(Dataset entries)

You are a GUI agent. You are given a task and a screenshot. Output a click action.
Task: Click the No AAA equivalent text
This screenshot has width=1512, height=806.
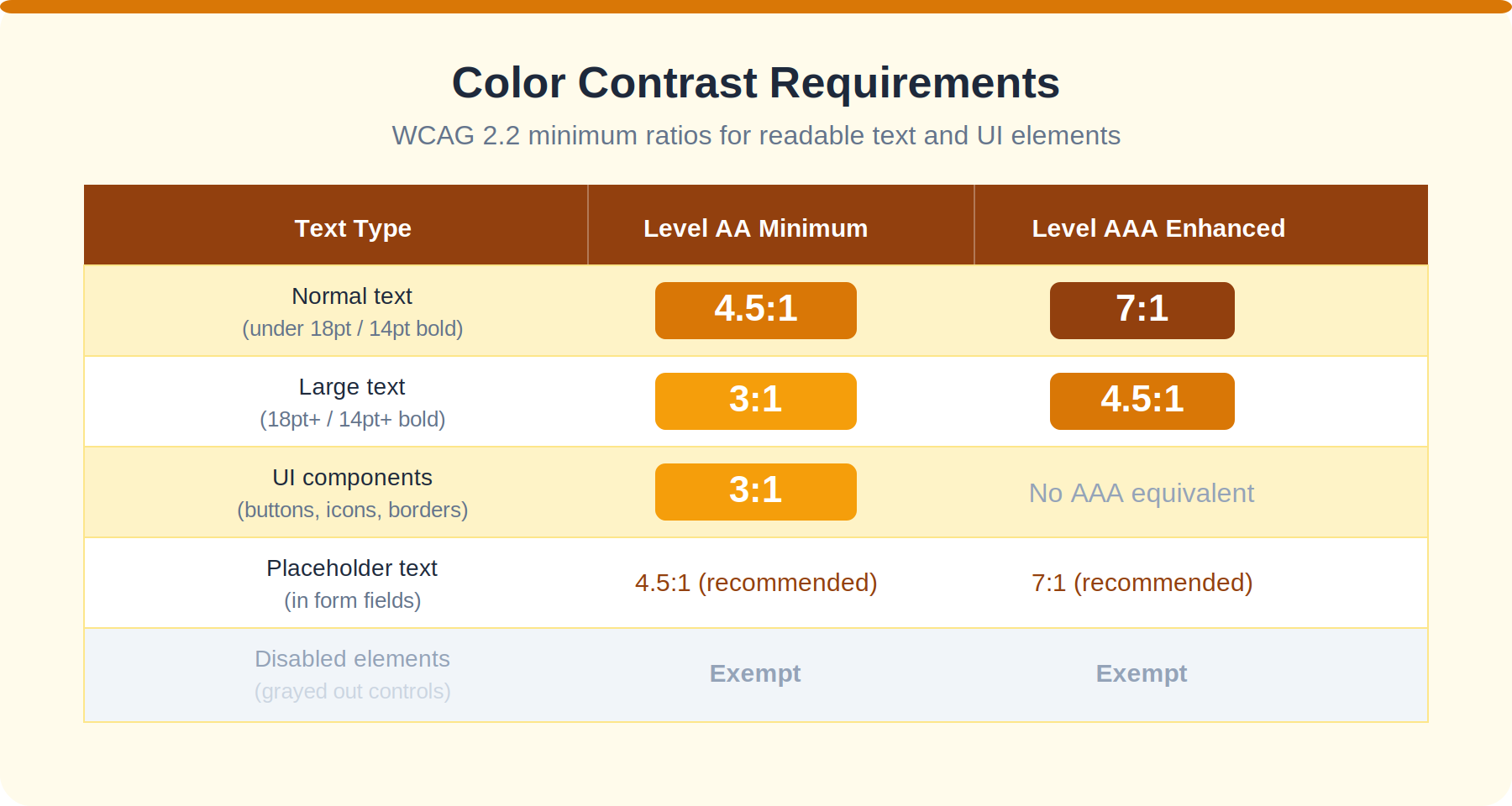(1142, 493)
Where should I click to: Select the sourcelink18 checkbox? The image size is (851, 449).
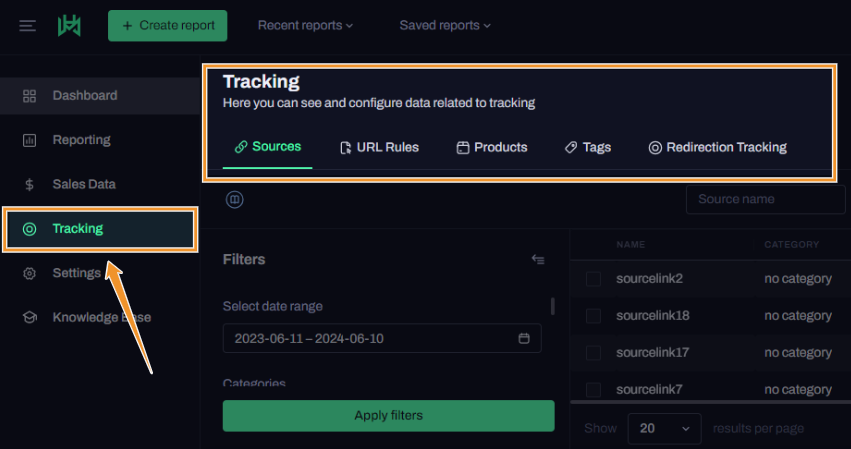(x=593, y=316)
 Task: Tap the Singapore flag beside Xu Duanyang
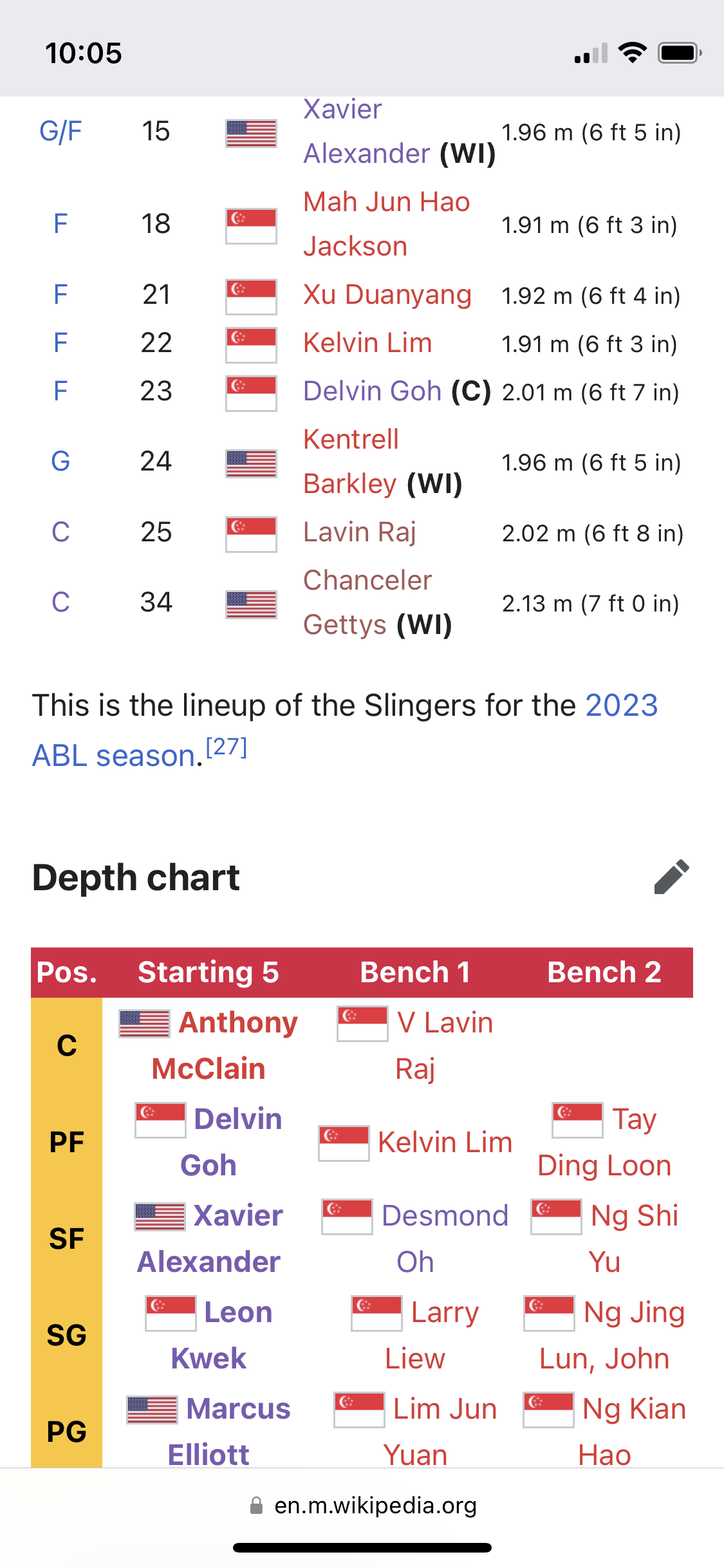(x=251, y=296)
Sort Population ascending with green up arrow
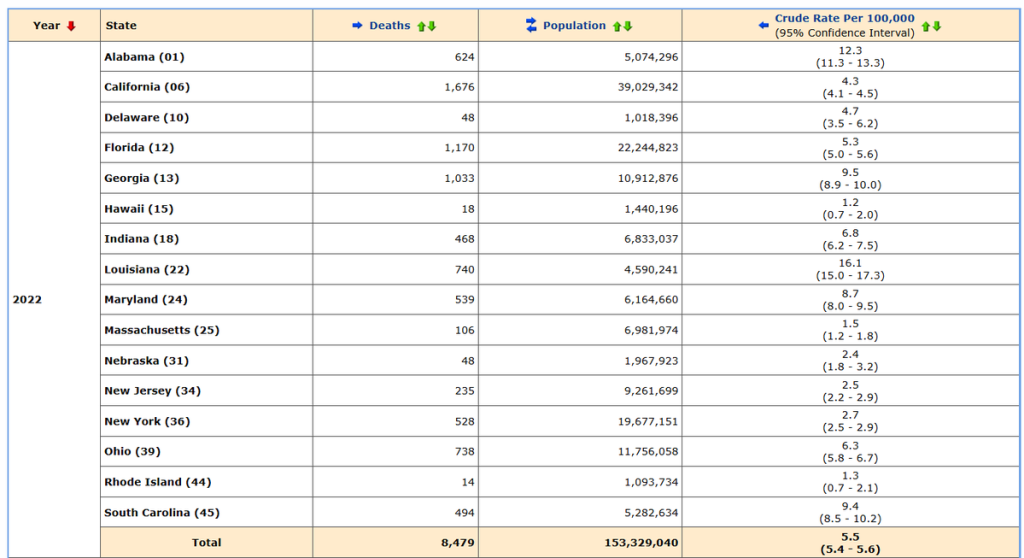The width and height of the screenshot is (1024, 558). 617,26
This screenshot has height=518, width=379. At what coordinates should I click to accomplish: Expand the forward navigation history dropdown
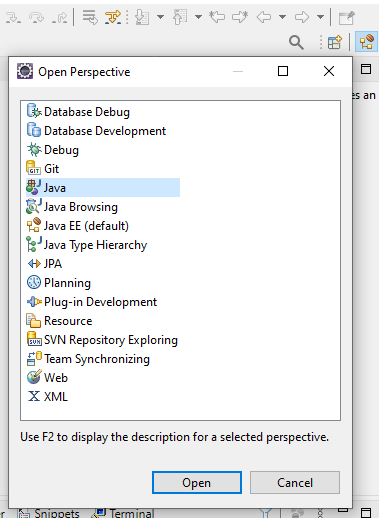(x=320, y=17)
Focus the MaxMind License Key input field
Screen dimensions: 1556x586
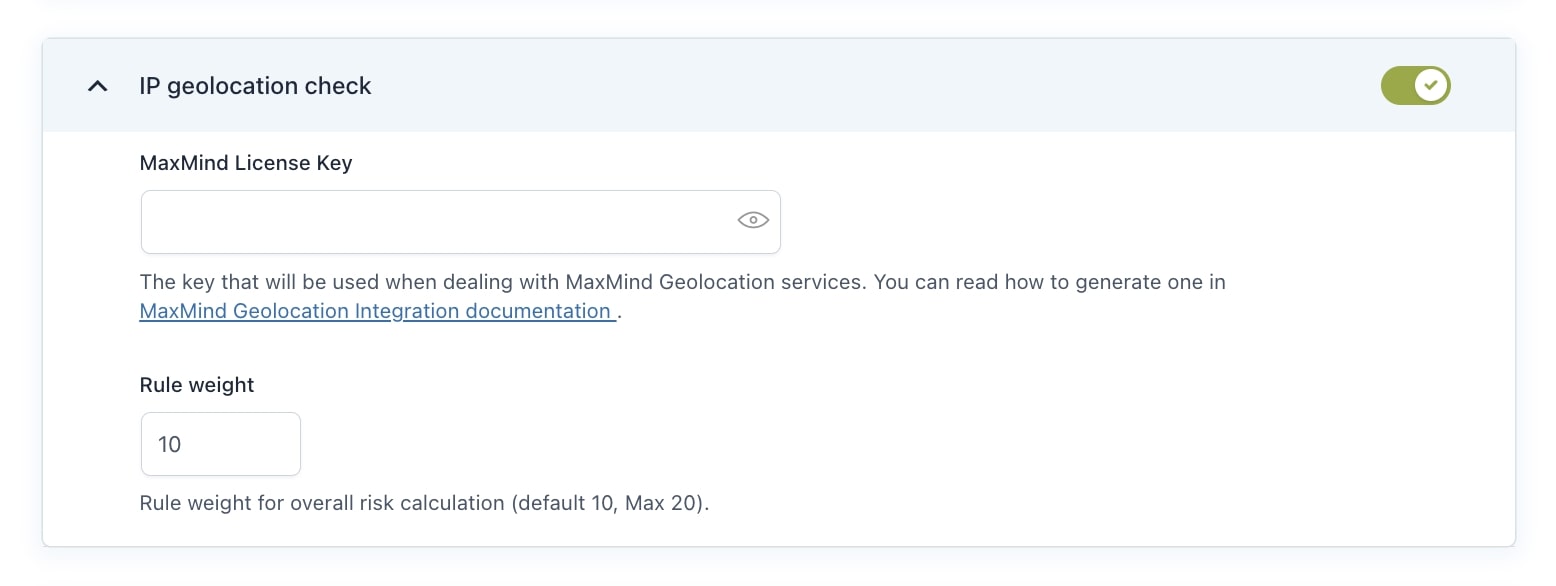460,222
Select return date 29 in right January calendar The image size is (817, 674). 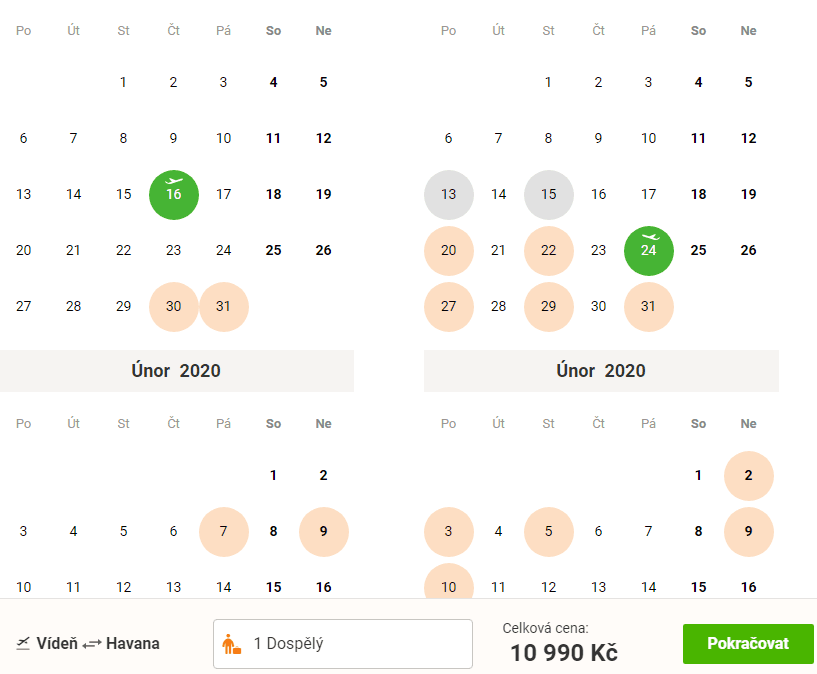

### Exercise
Each entry should be copied exactly as written, though any pictures stay out.

### Answer section
You are a GUI agent. You are given a task and a screenshot. Output a click action.
Task: Click the No AAA equivalent text
This screenshot has width=1512, height=806.
(1142, 493)
Where should I click to: Select the sourcelink18 checkbox? The image size is (851, 449).
(x=593, y=316)
 Task: Tap the Singapore flag beside Xu Duanyang
(x=251, y=296)
Sort Population ascending with green up arrow
The width and height of the screenshot is (1024, 558). 617,26
This screenshot has height=518, width=379. At what coordinates should I click to accomplish: Expand the forward navigation history dropdown
(x=320, y=17)
Focus the MaxMind License Key input field
Screen dimensions: 1556x586
460,222
Select return date 29 in right January calendar The image size is (817, 674). 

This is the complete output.